Work instructions:
Write out exactly the lines running from the one with "50+ Geeky Wedding Ideas & Themes (463, 1322)" to the last line of the entries, keeping both the first and the last.

Records shown Start Marker

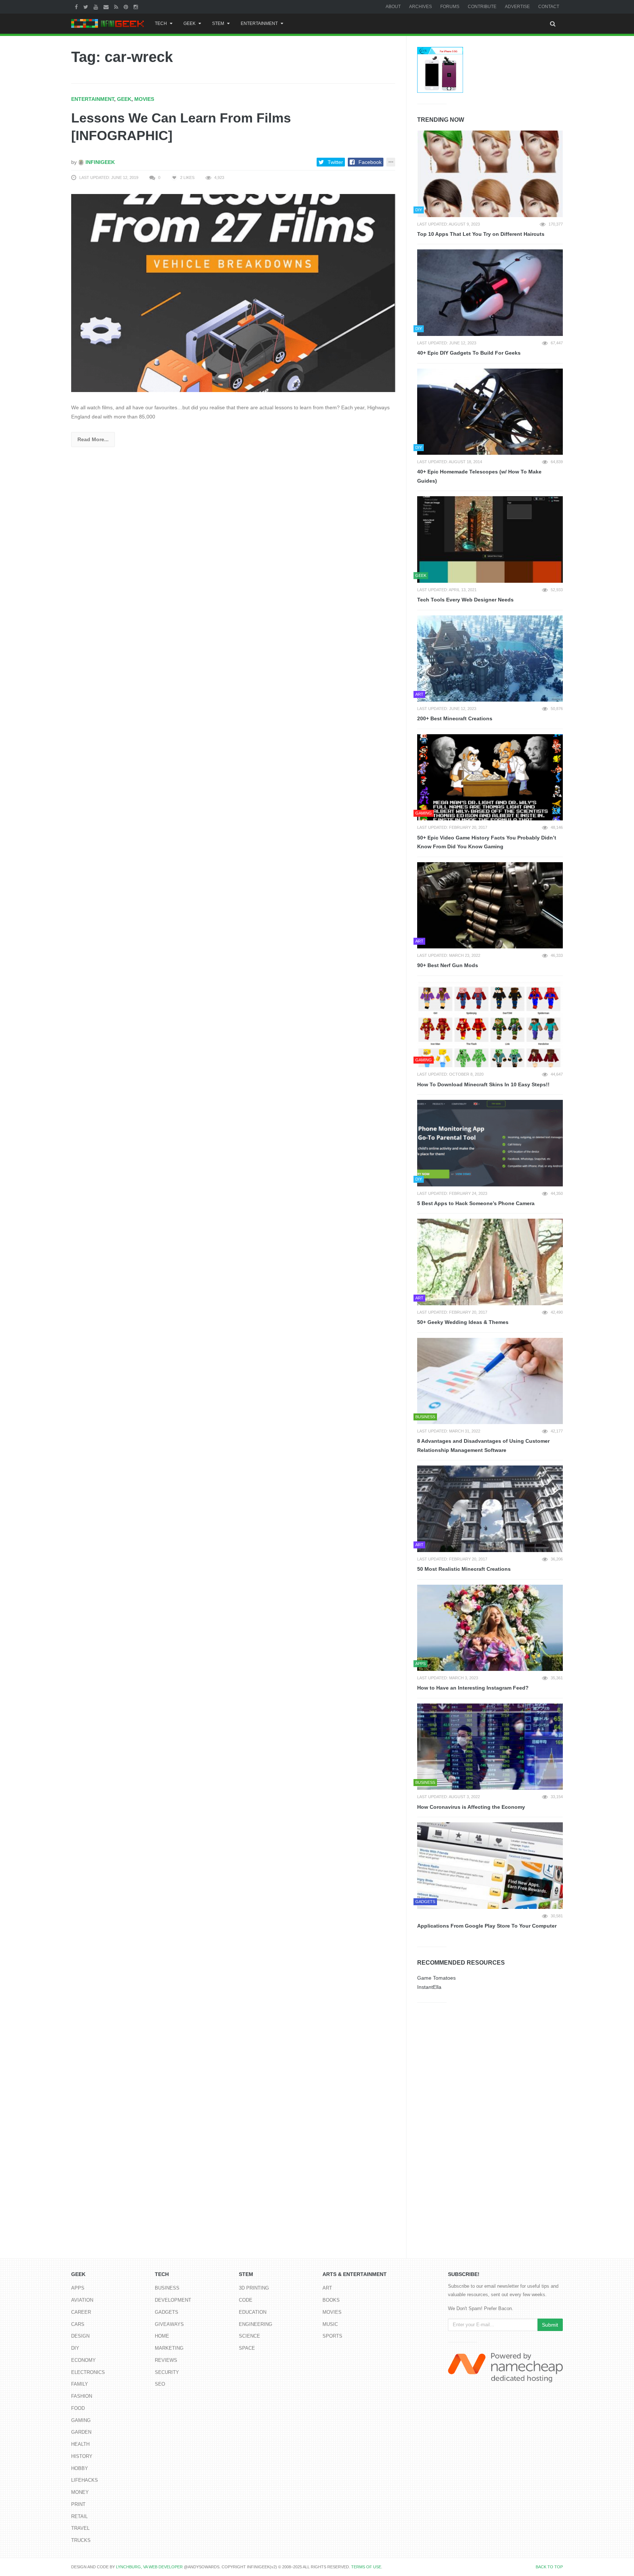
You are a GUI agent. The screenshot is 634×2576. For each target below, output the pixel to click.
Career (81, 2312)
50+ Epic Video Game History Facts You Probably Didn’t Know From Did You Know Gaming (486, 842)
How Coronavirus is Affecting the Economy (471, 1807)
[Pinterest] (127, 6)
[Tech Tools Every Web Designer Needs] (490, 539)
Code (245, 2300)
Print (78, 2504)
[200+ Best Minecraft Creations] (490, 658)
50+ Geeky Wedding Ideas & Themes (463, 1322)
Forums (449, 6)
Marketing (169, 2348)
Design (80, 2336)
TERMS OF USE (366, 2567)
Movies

Records shown End Marker

Response to this task:
50+ Geeky Wedding Ideas & Themes (463, 1322)
Forums (449, 6)
Marketing (169, 2348)
Design (80, 2336)
TERMS OF USE (366, 2567)
Movies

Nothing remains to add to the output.